If you're asking for a homework assignment, then I can't really help you, because the answer really depends on how your professor interprets the taxonomy. But if you're asking for your own edification, I can give you my view.
First, the distinctions between the four classes you list (particularly between 1, 3, and 4) are largely historic. There are still some very real differences of course, but we don't view the lines between them as sharply as we once did. This means, for example, that GAs can be real-valued instead of binary and might rely on mutation more than crossover. You can have an evolution strategy for the traveling salesman problem. Really the description in the book isn't terribly well suited for use as a taxonomy for this reason. I teach from this book, and I like it a lot, so that's not really a criticism. I don't think the authors intended for you to try and use it as a well-defined taxonomy either.
If we go with this idea as a rough taxonomy though, then in principle, we have an umbrella term: "Evolutionary Computation" or "Evolutionary Algorithms" that covers all four of the cases you list. In practice though, while if someone says "evolution strategy" or "genetic programming", it's because they intentionally want to highlight that that's what they're doing, people sometimes say "genetic algorithms" when they really mean "evolutionary algorithms". So that term is especially hard to interpret.
So we might be able to call DE a GA with that understanding and be OK, but it really depends on who's asking the question as to whether that's what they had in mind or not.
Looking at the problem another way though, it gets even fuzzier. Right now, you're reading someone else's taxonomy and trying to fit the pieces together.

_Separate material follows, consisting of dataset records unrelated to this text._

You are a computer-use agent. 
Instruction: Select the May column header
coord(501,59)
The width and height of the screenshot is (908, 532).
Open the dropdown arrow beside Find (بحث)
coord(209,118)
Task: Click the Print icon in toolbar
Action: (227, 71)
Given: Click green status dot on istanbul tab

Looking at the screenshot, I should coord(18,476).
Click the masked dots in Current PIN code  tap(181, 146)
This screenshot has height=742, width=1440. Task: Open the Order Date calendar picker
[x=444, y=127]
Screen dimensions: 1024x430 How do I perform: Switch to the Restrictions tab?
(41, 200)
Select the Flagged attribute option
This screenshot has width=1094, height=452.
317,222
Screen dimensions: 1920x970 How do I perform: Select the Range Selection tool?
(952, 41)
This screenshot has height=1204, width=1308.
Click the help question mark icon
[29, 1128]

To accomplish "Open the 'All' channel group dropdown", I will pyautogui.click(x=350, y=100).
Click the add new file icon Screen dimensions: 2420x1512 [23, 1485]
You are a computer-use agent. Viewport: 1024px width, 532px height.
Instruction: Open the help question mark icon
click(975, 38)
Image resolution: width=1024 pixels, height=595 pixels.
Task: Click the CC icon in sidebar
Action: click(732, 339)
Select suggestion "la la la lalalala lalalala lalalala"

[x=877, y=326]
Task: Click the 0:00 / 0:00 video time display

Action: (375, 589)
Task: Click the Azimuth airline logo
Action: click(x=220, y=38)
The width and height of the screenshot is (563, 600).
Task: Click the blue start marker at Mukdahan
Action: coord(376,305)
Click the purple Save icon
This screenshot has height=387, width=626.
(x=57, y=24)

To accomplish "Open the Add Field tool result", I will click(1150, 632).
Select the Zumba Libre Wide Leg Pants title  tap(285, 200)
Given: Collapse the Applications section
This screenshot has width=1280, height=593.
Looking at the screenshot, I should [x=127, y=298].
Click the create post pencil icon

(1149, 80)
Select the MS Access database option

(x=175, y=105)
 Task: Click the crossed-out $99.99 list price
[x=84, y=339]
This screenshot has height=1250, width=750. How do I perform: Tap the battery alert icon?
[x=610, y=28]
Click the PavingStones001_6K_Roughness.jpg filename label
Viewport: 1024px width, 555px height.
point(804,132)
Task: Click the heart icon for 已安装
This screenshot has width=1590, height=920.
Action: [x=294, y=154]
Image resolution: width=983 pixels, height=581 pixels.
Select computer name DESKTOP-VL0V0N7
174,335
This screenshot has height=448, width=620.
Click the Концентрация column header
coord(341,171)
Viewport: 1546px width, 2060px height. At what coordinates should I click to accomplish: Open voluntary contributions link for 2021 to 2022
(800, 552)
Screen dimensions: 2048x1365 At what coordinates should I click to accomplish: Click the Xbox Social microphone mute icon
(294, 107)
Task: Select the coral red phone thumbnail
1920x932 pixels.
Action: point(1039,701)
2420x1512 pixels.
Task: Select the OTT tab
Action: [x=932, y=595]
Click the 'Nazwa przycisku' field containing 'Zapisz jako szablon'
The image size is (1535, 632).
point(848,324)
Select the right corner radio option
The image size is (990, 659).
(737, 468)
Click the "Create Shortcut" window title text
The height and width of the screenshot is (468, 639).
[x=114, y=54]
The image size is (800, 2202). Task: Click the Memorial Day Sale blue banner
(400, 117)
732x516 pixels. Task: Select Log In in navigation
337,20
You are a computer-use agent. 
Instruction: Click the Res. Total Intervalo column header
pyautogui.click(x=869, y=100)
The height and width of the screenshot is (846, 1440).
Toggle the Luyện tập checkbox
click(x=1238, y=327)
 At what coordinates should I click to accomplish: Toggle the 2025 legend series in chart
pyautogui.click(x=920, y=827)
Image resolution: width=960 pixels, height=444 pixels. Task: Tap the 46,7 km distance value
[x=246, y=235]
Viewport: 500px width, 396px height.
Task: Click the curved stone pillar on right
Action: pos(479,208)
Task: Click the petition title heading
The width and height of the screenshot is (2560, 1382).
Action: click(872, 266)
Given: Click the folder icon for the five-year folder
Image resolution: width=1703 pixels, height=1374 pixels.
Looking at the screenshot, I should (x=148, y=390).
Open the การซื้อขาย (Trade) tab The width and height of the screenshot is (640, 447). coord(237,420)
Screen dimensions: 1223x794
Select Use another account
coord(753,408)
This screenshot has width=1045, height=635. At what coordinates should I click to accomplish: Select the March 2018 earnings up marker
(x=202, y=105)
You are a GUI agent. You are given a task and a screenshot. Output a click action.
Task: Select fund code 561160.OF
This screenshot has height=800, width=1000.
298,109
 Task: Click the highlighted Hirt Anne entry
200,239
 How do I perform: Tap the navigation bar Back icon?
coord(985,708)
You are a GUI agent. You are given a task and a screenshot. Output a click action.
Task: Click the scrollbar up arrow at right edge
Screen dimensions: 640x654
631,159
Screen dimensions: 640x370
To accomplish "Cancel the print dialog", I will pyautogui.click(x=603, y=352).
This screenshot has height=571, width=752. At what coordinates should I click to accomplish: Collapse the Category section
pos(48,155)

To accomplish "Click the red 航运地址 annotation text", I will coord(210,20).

What if you take a step back and try to formally define what a genetic algorithm or evolutionary algorithm is yourself? You might come up with something like "an algorithm that maintains a population of one or more candidate solutions, usually generated randomly, and continually selects the better individuals from the population, produces new individuals from the old ones via some type of variation operators, and favors the better of these new individuals for insertion into the population".
It's hard to get much narrower than that without excluding some things we think are "obviously" evolutionary algorithms, but this definition is really very broad. Certainly things like differential evolution and particle swarm optimization meet this definition, but so does, for example, simulated annealing. You can even take a simple next-descent hill-climber and call it a (1+1)-ES.
Personally then, my answer to your question is "sort of". If I write a paper that proposes a novel DE variant that looks super-awesome, I'd absolutely submit it to a journal like Evolutionary Computation. I know that my algorithm would be viewed as being appropriate for a venue that focused on genetic and evolutionary algorithms. But I probably wouldn't tell people that I used a "genetic algorithm" either, because that term doesn't feel precise enough to capture what it is that I want to express.
I'm not sure this is a particularly helpful answer, but I think it's probably a pretty common view among people in the field.